Your earnest money represents your financial commitment to closing on the property that you intend to buy in Raleigh. Like most, you likely assume that if the sale falls through, you are entitled to have that money returned to you. Yet what if the seller attempts to keep it? Are there situations where he or she is legally entitled to do so?
Putting a property under contract establishes actual contractual terms that must be followed. Thus, a failure on your part to fulfill any of those terms would constitute a breach of contract. Should that happen, then yes, the seller can keep your earnest money. It essentially serves to cover any financial loss he or she might have incurred while having the property off the market waiting for your deal to close. Knowing this, it is vital that you understand the areas in your real estate purchase agreement that open the potential for a breach of contract.
The website Realtor.com lists the more common ones. A seller may try to expedite a sale by placing hard dates within the contract (he or she may even push to include a "time is of the essence" clause, which makes your proposed closing date legally binding).
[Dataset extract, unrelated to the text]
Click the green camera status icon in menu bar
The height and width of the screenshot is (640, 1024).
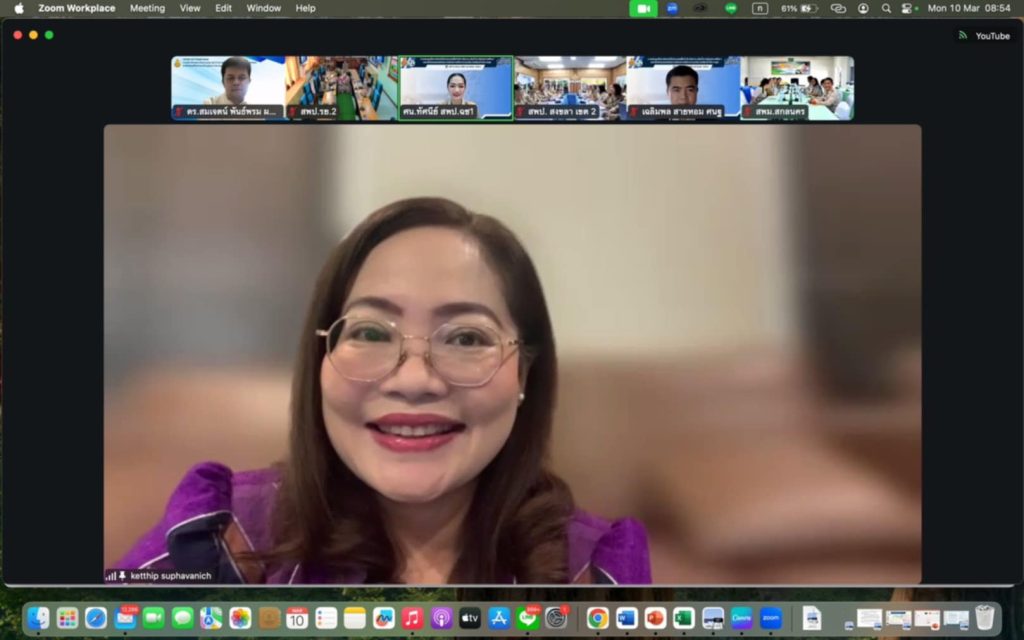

If you are unable to meet any of those date requirements, you are in breach.
The contingencies of sale worked into a contract also present a seller with a chance to keep your earnest money. He or she may ask you to waive certain contingencies (which is often common for properties sold "as is"). If you agree, it restricts your ability to back out of the deal for what many may deem to be valid reasons. Thus, you should carefully consider whether complying with such a request is truly in your best interest.